Period 1Q14
Actual vs. Expectations The 1Q14 net profit of RM63m came in within expectations at 24-25% of our and the consensus full year forecasts.
Dividends No dividend was declared for the current quarter. However, the company has earlier on July 9 declared a final single tier dividend of 4.0 sen per share which will go ex-div on 4 Sept 2013. This brings its FY13 total dividend to 14.5 sen per share.
Key Results Highlights QoQ, the 1Q14 revenue rose 3% due to higher sales volume (+5%) in the nitrile glove segment, which accounted for 94% of sales which more than offset a 1.2% drop in ASPs. During the quarter, the utilisation rate trend was flat at 91% compared to 92% in 4Q13. The marginally lower utilisation rate was largely due to a slight reduction in sales volume from one of its clients. However, we understand that this is only a temporary setback as new buyers have been secured, which is expected to be reflected in subsequent quarters. The EBITDA margin remains unchanged at 33%, similar to 4QFY13 level due to its “highly automated production processes” model, which leads to solid improvement in its production capacity and a reduction in costs, allowing it to post better margins than its industry peers.
YoY, revenue and net profit in 1Q14 jumped 12.2% and 17.9% respectively due to (i) a higher utilisation rate of 91% compared to 89% in 1QFY13, (ii) higher sales volume (+23%) due to the new capacity expansion from Plant 6; and (iii) easing raw material prices as well as economies of scale derived from new capacity and efficiency gains.
Outlook Looking ahead, Hartalega is embarking on a massive capacity expansion consisting of 72 new production lines, which we believe will be mainly for nitrile gloves. The expansion will cost RM1.9b and will be carried out in two phases over eight years between 2013 and 2021. We understand that the project is expected to commence in 2013 and to gradually start contributing in FY15. A total of eight lines or an estimated 10%-12% increase in the capacity to 15.4b pieces of gloves are expected to contribute to FY15 earnings with the first line expected to come on-stream in Aug 2014.

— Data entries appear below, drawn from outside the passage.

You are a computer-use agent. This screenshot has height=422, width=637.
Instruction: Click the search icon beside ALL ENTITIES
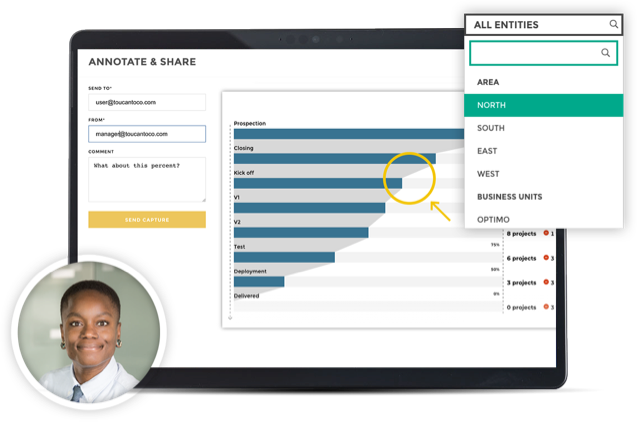click(613, 25)
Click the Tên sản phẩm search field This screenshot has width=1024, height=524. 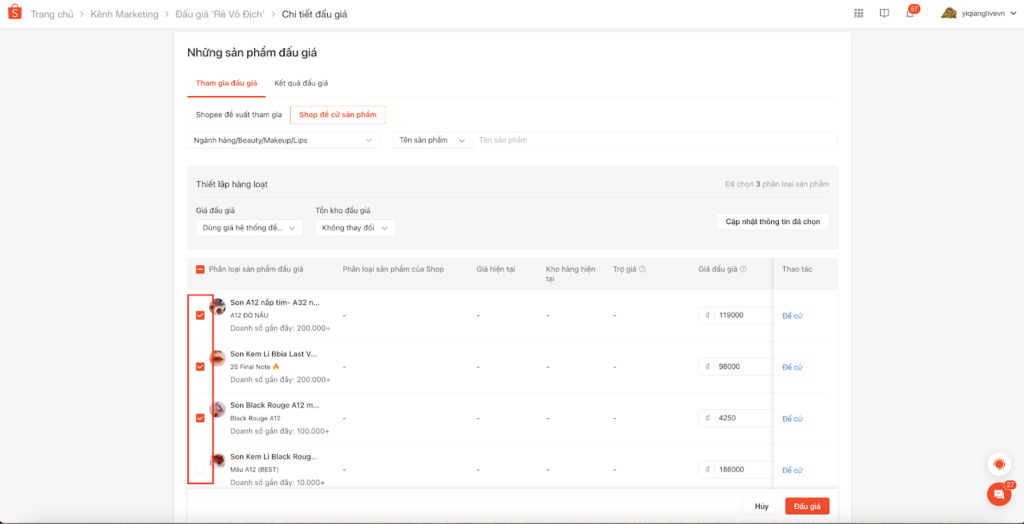tap(655, 141)
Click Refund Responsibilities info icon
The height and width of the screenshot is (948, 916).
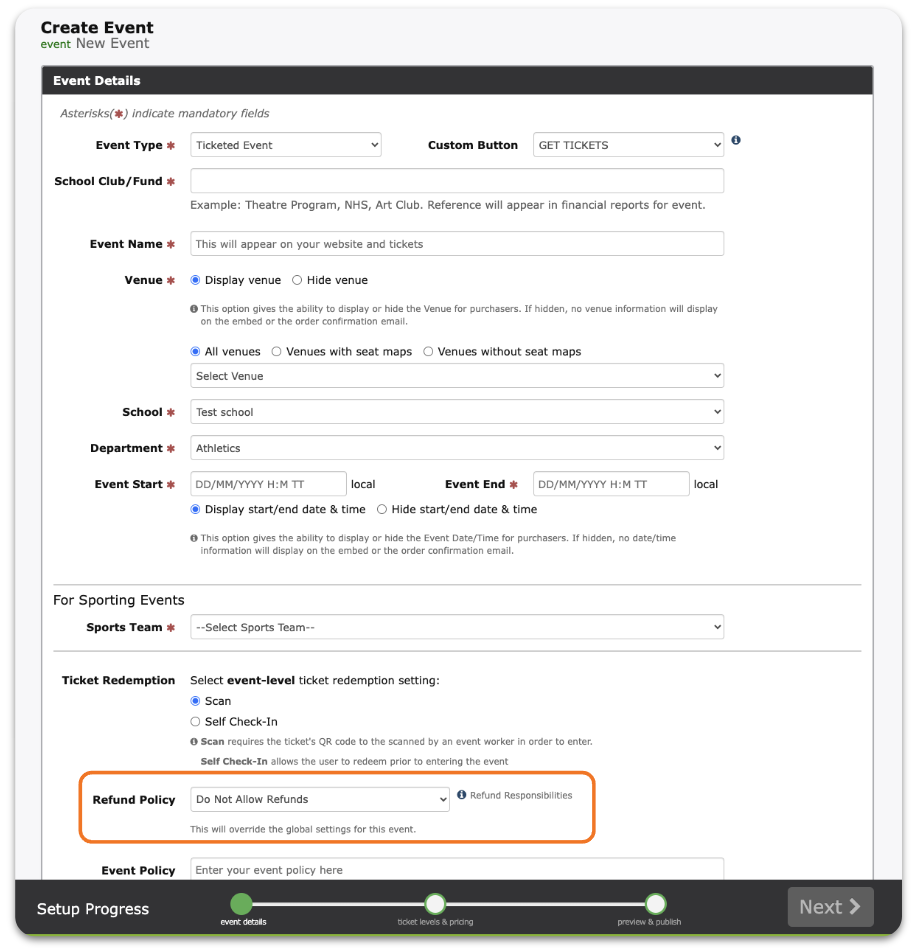462,796
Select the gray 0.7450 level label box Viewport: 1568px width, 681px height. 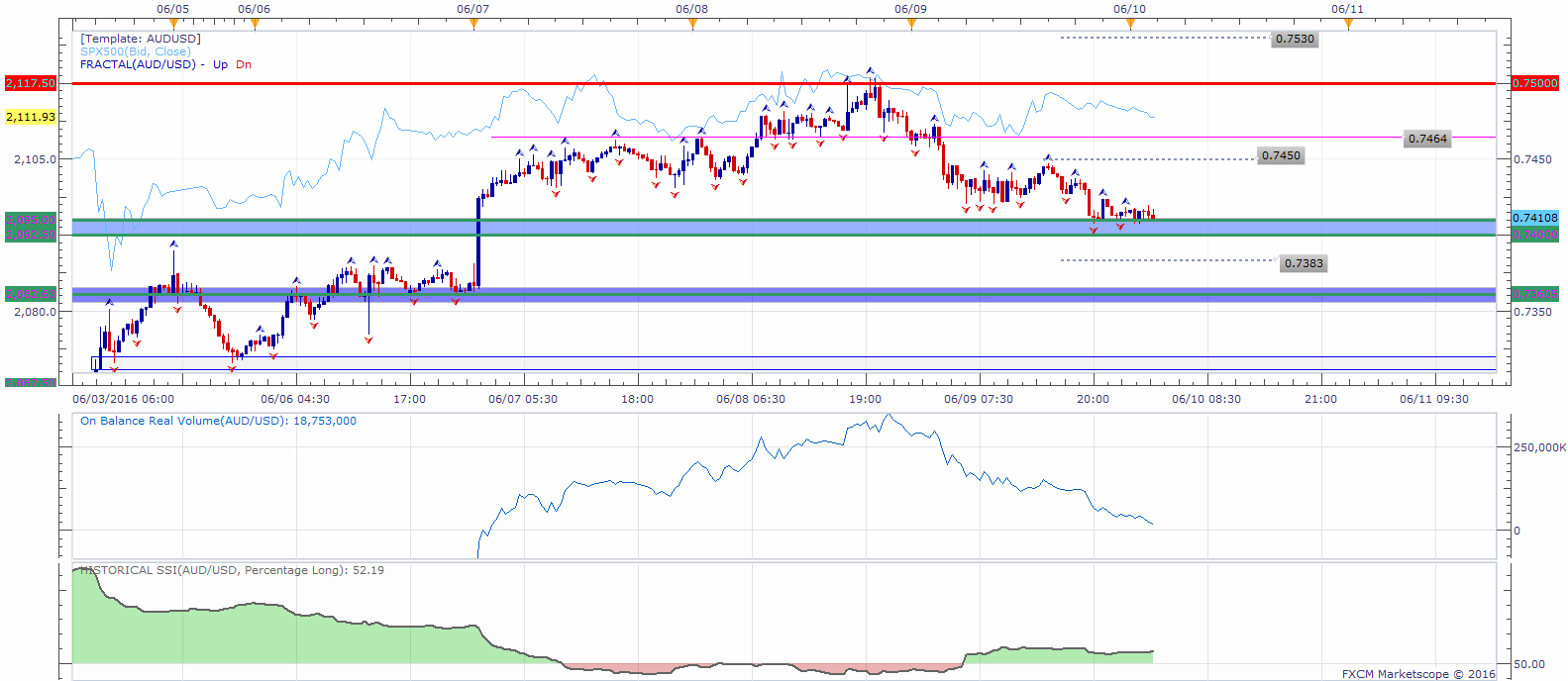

On another note, we expect Hartalega to be further re-rated once the acquisition of a piece of land near its current operation in Bestari Jaya is finalised by end 2013. The land is targeted for capacity expansion into specialty gloves, which command a margin of 30.0% compared to nitrile gloves’ 28.0%.
Change to Forecasts We are upgrading both our FY14E and FY15E net profit by 3.0% to take in account slightly higher volume sales.
Rating Maintain OUTPERFORM. Correspondingly, our TP is raised by 3% from RM7.10 to RM7.32 based on 18x CY14 EPS, at a 20% premium to the sector average 1-year forward PER target due to its superior margins and bigger market capitalisation.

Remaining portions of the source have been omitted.